## INSTRUCTIONS FOR THE TASK
Looking at the data below, report how many lines contain "height", with no other words.

Stored items
****************************************

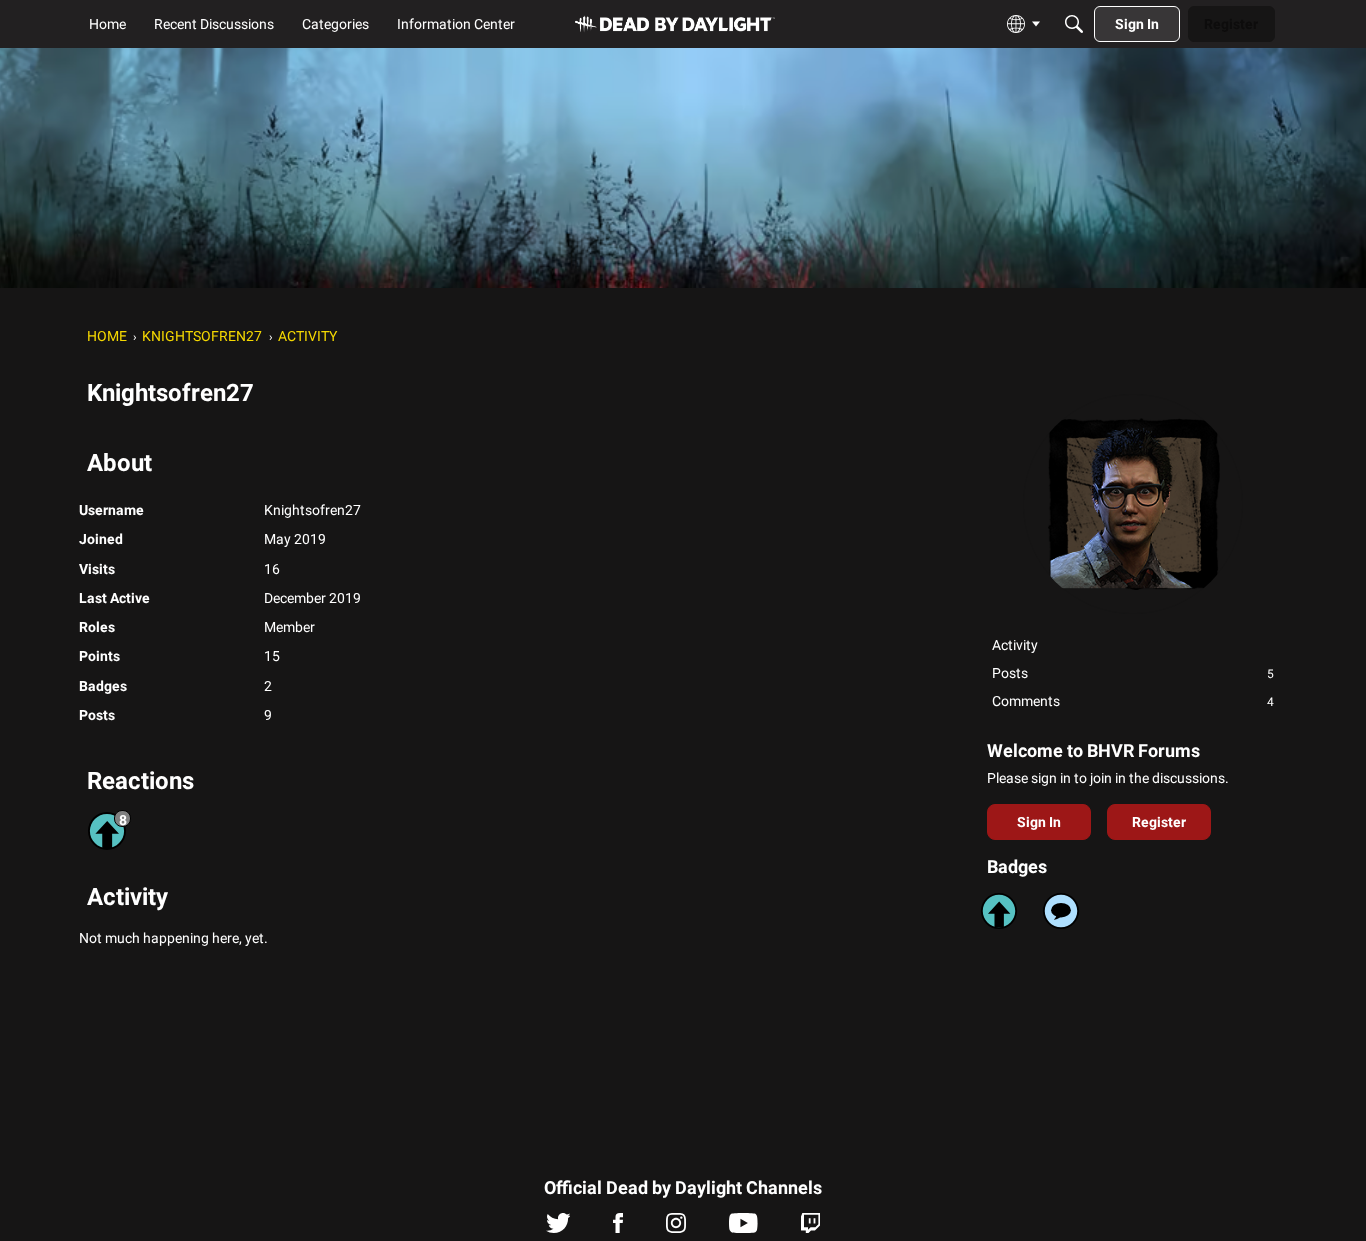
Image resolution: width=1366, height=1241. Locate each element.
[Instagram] (676, 1228)
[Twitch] (810, 1228)
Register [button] (1159, 822)
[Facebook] (618, 1228)
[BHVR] (675, 24)
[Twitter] (558, 1228)
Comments (1133, 701)
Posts (1133, 673)
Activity (1015, 645)
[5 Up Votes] (999, 911)
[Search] (1074, 24)
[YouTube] (743, 1228)
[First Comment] (1061, 911)
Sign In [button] (1039, 822)
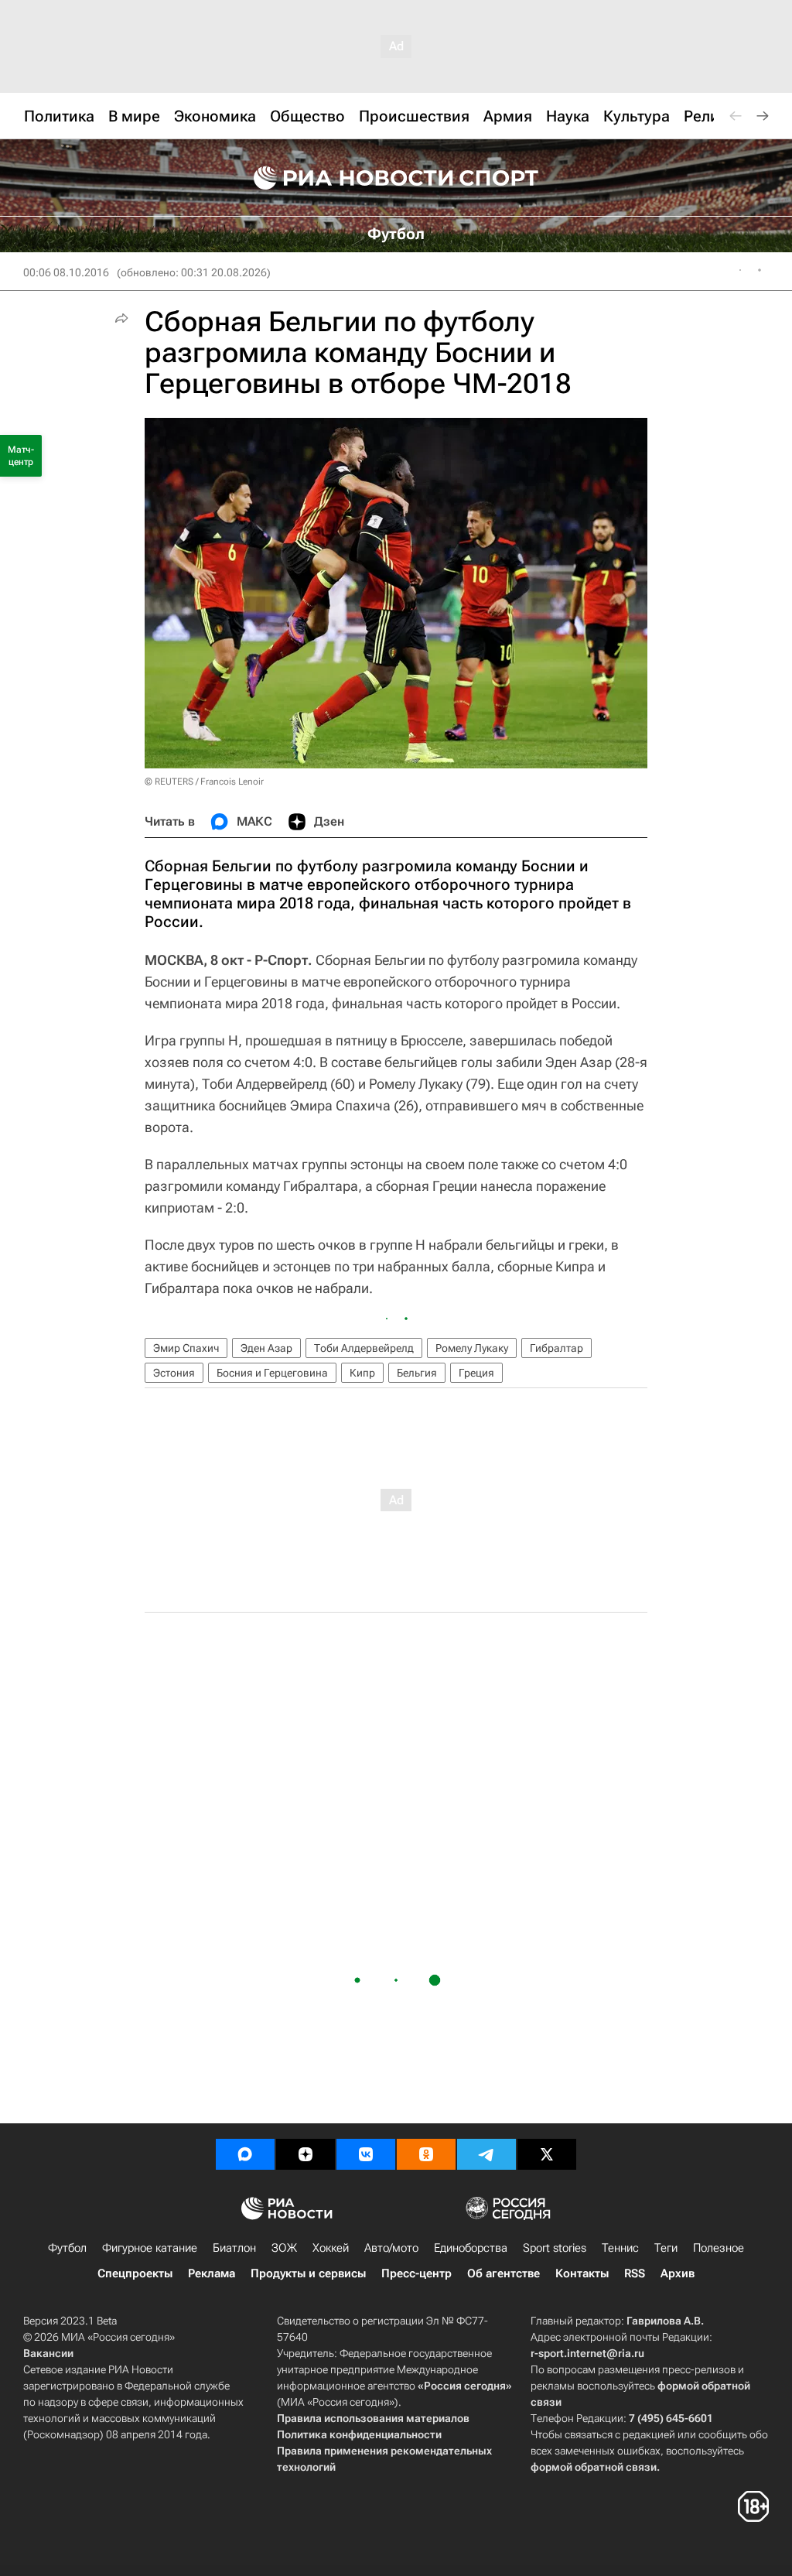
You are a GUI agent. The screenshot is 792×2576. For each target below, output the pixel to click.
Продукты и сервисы (308, 2273)
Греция (476, 1373)
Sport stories (554, 2248)
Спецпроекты (134, 2273)
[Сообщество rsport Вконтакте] (365, 2154)
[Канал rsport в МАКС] (245, 2154)
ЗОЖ (284, 2248)
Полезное (718, 2248)
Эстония (174, 1373)
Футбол (67, 2248)
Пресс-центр (416, 2273)
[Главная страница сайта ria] (343, 178)
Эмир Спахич (186, 1348)
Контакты (582, 2273)
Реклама (211, 2273)
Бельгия (417, 1373)
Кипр (362, 1373)
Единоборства (470, 2248)
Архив (678, 2273)
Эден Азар (266, 1348)
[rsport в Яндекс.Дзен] (305, 2154)
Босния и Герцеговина (272, 1373)
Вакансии (48, 2353)
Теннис (620, 2248)
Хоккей (330, 2248)
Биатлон (234, 2248)
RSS (634, 2273)
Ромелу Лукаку (471, 1348)
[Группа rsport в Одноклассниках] (426, 2154)
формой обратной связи (594, 2467)
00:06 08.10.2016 (66, 272)
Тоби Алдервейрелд (364, 1348)
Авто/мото (391, 2248)
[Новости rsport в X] (546, 2154)
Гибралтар (556, 1348)
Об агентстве (503, 2273)
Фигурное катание (149, 2248)
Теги (666, 2248)
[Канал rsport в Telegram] (486, 2154)
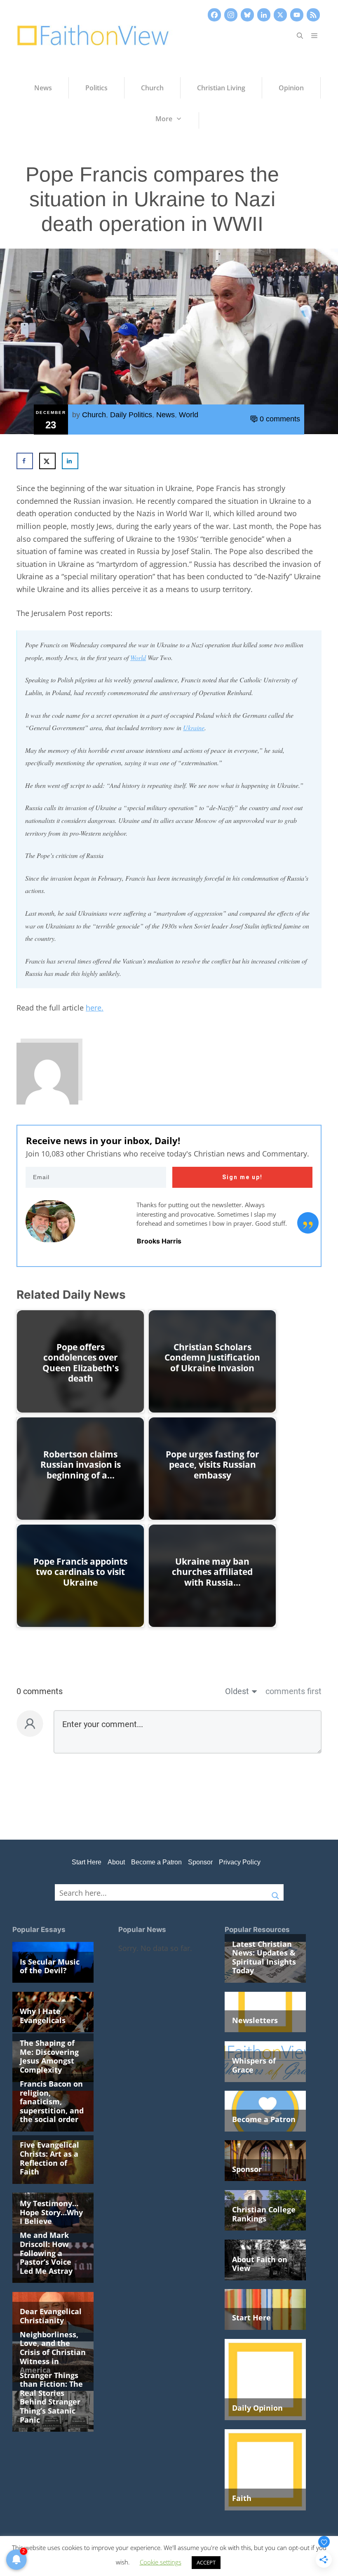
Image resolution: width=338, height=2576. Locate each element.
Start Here (86, 1862)
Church (94, 415)
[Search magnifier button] (275, 1892)
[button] (300, 35)
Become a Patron (156, 1862)
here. (94, 1008)
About (116, 1862)
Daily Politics (131, 415)
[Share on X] (47, 461)
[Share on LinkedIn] (70, 461)
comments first (293, 1691)
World (188, 415)
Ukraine (193, 727)
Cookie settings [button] (160, 2562)
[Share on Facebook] (24, 461)
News (165, 415)
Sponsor (200, 1862)
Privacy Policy (240, 1862)
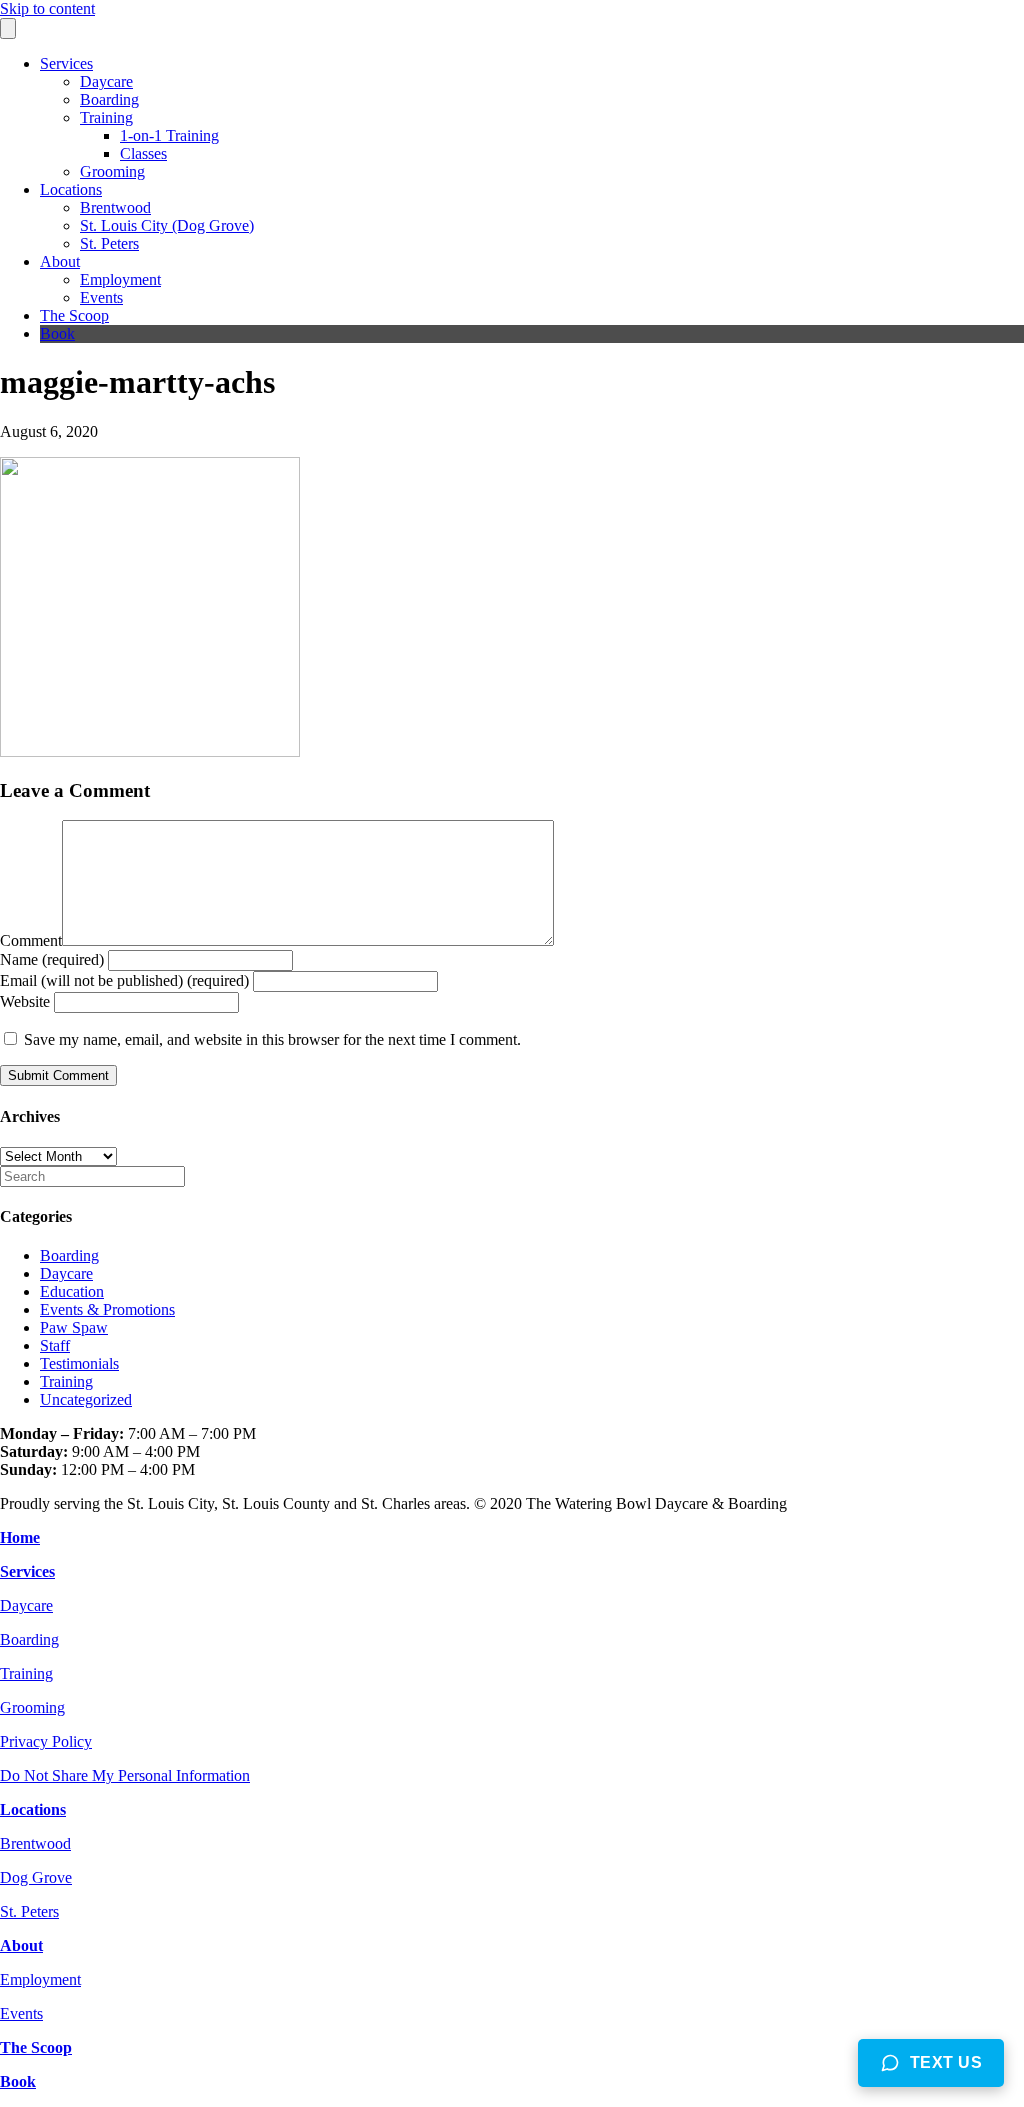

****************************************

## EXERCISE RESULT
2